◆ **TASK GOAL**: Below are the entries; set down each of them exactly.

BEGIN RECORDS PROVIDED

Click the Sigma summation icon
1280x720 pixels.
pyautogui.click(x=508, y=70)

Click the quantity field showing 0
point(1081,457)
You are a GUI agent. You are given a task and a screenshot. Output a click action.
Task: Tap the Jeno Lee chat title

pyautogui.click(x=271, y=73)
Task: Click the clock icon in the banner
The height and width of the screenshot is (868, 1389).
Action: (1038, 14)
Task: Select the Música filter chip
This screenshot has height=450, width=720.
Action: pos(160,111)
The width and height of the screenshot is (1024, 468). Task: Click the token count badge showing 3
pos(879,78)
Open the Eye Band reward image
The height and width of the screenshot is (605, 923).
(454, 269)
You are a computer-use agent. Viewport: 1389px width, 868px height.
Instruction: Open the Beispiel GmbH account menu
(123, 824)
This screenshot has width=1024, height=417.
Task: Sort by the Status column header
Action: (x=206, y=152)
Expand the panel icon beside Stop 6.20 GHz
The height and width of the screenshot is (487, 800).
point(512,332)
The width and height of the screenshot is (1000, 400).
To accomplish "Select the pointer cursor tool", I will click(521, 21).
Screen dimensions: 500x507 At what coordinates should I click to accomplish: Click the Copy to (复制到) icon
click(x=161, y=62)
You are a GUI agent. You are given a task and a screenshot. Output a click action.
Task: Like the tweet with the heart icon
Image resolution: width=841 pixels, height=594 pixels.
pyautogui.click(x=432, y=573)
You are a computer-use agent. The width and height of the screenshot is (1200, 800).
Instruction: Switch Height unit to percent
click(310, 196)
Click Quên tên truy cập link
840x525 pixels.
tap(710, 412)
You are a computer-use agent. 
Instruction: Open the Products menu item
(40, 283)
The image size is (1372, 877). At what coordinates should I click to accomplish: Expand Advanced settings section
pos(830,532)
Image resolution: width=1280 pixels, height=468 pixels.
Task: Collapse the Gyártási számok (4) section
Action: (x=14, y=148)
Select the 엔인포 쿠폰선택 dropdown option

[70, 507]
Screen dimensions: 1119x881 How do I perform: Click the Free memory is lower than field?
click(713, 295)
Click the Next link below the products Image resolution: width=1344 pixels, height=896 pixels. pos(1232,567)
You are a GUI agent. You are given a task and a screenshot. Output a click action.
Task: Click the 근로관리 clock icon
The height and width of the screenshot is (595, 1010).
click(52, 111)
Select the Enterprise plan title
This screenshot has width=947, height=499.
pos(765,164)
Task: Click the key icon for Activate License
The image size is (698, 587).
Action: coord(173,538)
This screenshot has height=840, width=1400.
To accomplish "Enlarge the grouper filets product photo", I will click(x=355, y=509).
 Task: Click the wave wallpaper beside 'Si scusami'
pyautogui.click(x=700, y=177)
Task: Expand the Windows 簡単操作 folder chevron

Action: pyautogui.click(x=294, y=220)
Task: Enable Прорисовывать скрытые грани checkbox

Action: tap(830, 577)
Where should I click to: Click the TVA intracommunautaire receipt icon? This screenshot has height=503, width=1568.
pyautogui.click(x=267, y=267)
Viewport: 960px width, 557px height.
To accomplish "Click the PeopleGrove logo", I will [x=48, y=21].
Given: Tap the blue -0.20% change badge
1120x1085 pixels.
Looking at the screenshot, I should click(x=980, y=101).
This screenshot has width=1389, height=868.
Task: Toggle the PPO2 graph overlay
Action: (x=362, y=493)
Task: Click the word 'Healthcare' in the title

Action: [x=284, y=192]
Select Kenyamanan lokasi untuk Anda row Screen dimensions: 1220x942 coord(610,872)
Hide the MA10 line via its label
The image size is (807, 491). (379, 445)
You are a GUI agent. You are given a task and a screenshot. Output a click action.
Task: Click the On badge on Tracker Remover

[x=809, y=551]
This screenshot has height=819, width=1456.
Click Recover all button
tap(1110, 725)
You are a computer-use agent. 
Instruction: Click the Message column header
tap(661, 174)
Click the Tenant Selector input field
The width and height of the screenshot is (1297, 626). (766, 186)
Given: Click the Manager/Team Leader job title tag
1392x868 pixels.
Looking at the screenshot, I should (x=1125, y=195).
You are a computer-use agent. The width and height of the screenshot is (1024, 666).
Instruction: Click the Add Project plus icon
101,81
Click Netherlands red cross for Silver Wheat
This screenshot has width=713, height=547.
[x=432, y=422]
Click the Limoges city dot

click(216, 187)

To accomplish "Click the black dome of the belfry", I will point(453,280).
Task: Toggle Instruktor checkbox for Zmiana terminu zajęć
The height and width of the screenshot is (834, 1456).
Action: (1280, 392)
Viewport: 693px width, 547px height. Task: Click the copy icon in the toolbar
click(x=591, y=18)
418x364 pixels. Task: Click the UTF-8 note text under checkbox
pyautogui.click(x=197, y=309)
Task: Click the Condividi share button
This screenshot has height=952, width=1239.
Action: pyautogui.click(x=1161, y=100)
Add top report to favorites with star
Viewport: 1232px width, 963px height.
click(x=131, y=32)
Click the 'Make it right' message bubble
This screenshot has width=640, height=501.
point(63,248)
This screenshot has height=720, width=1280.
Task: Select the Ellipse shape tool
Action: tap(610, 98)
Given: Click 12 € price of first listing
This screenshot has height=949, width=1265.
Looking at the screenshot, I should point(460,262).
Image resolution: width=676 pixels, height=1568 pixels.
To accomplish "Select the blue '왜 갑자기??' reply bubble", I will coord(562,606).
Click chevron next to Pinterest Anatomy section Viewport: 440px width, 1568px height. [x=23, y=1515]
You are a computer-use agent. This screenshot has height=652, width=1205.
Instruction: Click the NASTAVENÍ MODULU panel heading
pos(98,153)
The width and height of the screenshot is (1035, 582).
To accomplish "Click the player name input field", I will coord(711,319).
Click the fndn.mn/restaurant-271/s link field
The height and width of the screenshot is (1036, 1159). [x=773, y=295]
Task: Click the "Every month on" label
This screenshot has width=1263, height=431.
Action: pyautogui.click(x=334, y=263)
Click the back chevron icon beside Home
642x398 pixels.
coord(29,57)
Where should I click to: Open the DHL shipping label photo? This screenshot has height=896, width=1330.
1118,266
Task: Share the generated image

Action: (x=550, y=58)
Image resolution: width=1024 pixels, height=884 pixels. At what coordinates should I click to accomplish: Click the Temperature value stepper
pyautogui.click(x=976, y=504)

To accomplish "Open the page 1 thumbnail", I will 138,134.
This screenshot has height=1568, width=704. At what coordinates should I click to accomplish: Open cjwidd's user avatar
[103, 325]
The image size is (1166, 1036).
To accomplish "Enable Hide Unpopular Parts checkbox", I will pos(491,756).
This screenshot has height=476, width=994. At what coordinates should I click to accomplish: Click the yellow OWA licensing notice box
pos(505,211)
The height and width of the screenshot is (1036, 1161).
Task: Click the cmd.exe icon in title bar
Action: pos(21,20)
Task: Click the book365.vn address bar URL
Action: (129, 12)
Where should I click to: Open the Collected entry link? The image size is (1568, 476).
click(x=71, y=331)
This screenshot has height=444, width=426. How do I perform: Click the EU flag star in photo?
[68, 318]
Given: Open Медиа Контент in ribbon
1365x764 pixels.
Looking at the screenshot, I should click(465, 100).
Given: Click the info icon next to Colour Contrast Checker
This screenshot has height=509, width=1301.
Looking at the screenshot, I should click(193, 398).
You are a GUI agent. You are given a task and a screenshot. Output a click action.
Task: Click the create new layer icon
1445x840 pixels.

END RECORDS PROVIDED

◆ **ANSWER BELOW**:
Click the Sigma summation icon
1280x720 pixels.
pyautogui.click(x=508, y=70)

Click the quantity field showing 0
point(1081,457)
You are a GUI agent. You are given a task and a screenshot. Output a click action.
Task: Tap the Jeno Lee chat title

pyautogui.click(x=271, y=73)
Task: Click the clock icon in the banner
The height and width of the screenshot is (868, 1389).
Action: (1038, 14)
Task: Select the Música filter chip
This screenshot has height=450, width=720.
Action: pos(160,111)
The width and height of the screenshot is (1024, 468). Task: Click the token count badge showing 3
pos(879,78)
Open the Eye Band reward image
The height and width of the screenshot is (605, 923).
(454, 269)
You are a computer-use agent. Viewport: 1389px width, 868px height.
Instruction: Open the Beispiel GmbH account menu
(123, 824)
This screenshot has width=1024, height=417.
Task: Sort by the Status column header
Action: (x=206, y=152)
Expand the panel icon beside Stop 6.20 GHz
The height and width of the screenshot is (487, 800).
point(512,332)
The width and height of the screenshot is (1000, 400).
To accomplish "Select the pointer cursor tool", I will click(521, 21).
Screen dimensions: 500x507 At what coordinates should I click to accomplish: Click the Copy to (复制到) icon
click(x=161, y=62)
You are a GUI agent. You are given a task and a screenshot. Output a click action.
Task: Like the tweet with the heart icon
Image resolution: width=841 pixels, height=594 pixels.
pyautogui.click(x=432, y=573)
You are a computer-use agent. The width and height of the screenshot is (1200, 800).
Instruction: Switch Height unit to percent
click(310, 196)
Click Quên tên truy cập link
840x525 pixels.
tap(710, 412)
You are a computer-use agent. 
Instruction: Open the Products menu item
(40, 283)
The image size is (1372, 877). At what coordinates should I click to accomplish: Expand Advanced settings section
pos(830,532)
Image resolution: width=1280 pixels, height=468 pixels.
Task: Collapse the Gyártási számok (4) section
Action: (x=14, y=148)
Select the 엔인포 쿠폰선택 dropdown option

[70, 507]
Screen dimensions: 1119x881 How do I perform: Click the Free memory is lower than field?
click(713, 295)
Click the Next link below the products Image resolution: width=1344 pixels, height=896 pixels. pos(1232,567)
You are a GUI agent. You are given a task and a screenshot. Output a click action.
Task: Click the 근로관리 clock icon
The height and width of the screenshot is (595, 1010).
click(52, 111)
Select the Enterprise plan title
This screenshot has width=947, height=499.
pos(765,164)
Task: Click the key icon for Activate License
The image size is (698, 587).
Action: coord(173,538)
This screenshot has height=840, width=1400.
To accomplish "Enlarge the grouper filets product photo", I will click(x=355, y=509).
 Task: Click the wave wallpaper beside 'Si scusami'
pyautogui.click(x=700, y=177)
Task: Expand the Windows 簡単操作 folder chevron

Action: pyautogui.click(x=294, y=220)
Task: Enable Прорисовывать скрытые грани checkbox

Action: tap(830, 577)
Where should I click to: Click the TVA intracommunautaire receipt icon? This screenshot has height=503, width=1568.
pyautogui.click(x=267, y=267)
Viewport: 960px width, 557px height.
To accomplish "Click the PeopleGrove logo", I will [x=48, y=21].
Given: Tap the blue -0.20% change badge
1120x1085 pixels.
Looking at the screenshot, I should click(x=980, y=101).
This screenshot has width=1389, height=868.
Task: Toggle the PPO2 graph overlay
Action: (x=362, y=493)
Task: Click the word 'Healthcare' in the title

Action: [x=284, y=192]
Select Kenyamanan lokasi untuk Anda row Screen dimensions: 1220x942 coord(610,872)
Hide the MA10 line via its label
The image size is (807, 491). (379, 445)
You are a GUI agent. You are given a task and a screenshot. Output a click action.
Task: Click the On badge on Tracker Remover

[x=809, y=551]
This screenshot has height=819, width=1456.
Click Recover all button
tap(1110, 725)
You are a computer-use agent. 
Instruction: Click the Message column header
tap(661, 174)
Click the Tenant Selector input field
The width and height of the screenshot is (1297, 626). (766, 186)
Given: Click the Manager/Team Leader job title tag
1392x868 pixels.
Looking at the screenshot, I should (x=1125, y=195).
You are a computer-use agent. The width and height of the screenshot is (1024, 666).
Instruction: Click the Add Project plus icon
101,81
Click Netherlands red cross for Silver Wheat
This screenshot has width=713, height=547.
[x=432, y=422]
Click the Limoges city dot

click(216, 187)

To accomplish "Click the black dome of the belfry", I will point(453,280).
Task: Toggle Instruktor checkbox for Zmiana terminu zajęć
The height and width of the screenshot is (834, 1456).
Action: (1280, 392)
Viewport: 693px width, 547px height. Task: Click the copy icon in the toolbar
click(x=591, y=18)
418x364 pixels. Task: Click the UTF-8 note text under checkbox
pyautogui.click(x=197, y=309)
Task: Click the Condividi share button
This screenshot has height=952, width=1239.
Action: pyautogui.click(x=1161, y=100)
Add top report to favorites with star
Viewport: 1232px width, 963px height.
click(x=131, y=32)
Click the 'Make it right' message bubble
This screenshot has width=640, height=501.
point(63,248)
This screenshot has height=720, width=1280.
Task: Select the Ellipse shape tool
Action: tap(610, 98)
Given: Click 12 € price of first listing
This screenshot has height=949, width=1265.
Looking at the screenshot, I should point(460,262).
Image resolution: width=676 pixels, height=1568 pixels.
To accomplish "Select the blue '왜 갑자기??' reply bubble", I will coord(562,606).
Click chevron next to Pinterest Anatomy section Viewport: 440px width, 1568px height. [x=23, y=1515]
You are a computer-use agent. This screenshot has height=652, width=1205.
Instruction: Click the NASTAVENÍ MODULU panel heading
pos(98,153)
The width and height of the screenshot is (1035, 582).
To accomplish "Click the player name input field", I will coord(711,319).
Click the fndn.mn/restaurant-271/s link field
The height and width of the screenshot is (1036, 1159). [x=773, y=295]
Task: Click the "Every month on" label
This screenshot has width=1263, height=431.
Action: pyautogui.click(x=334, y=263)
Click the back chevron icon beside Home
642x398 pixels.
coord(29,57)
Where should I click to: Open the DHL shipping label photo? This screenshot has height=896, width=1330.
1118,266
Task: Share the generated image

Action: (x=550, y=58)
Image resolution: width=1024 pixels, height=884 pixels. At what coordinates should I click to accomplish: Click the Temperature value stepper
pyautogui.click(x=976, y=504)

To accomplish "Open the page 1 thumbnail", I will 138,134.
This screenshot has height=1568, width=704. At what coordinates should I click to accomplish: Open cjwidd's user avatar
[103, 325]
The image size is (1166, 1036).
To accomplish "Enable Hide Unpopular Parts checkbox", I will pos(491,756).
This screenshot has height=476, width=994. At what coordinates should I click to accomplish: Click the yellow OWA licensing notice box
pos(505,211)
The height and width of the screenshot is (1036, 1161).
Task: Click the cmd.exe icon in title bar
Action: pos(21,20)
Task: Click the book365.vn address bar URL
Action: (129, 12)
Where should I click to: Open the Collected entry link? The image size is (1568, 476).
click(x=71, y=331)
This screenshot has height=444, width=426. How do I perform: Click the EU flag star in photo?
[68, 318]
Given: Open Медиа Контент in ribbon
1365x764 pixels.
Looking at the screenshot, I should click(465, 100).
Given: Click the info icon next to Colour Contrast Checker
This screenshot has height=509, width=1301.
Looking at the screenshot, I should click(193, 398).
You are a GUI agent. You are given a task and a screenshot. Output a click action.
Task: Click the create new layer icon
1445x840 pixels.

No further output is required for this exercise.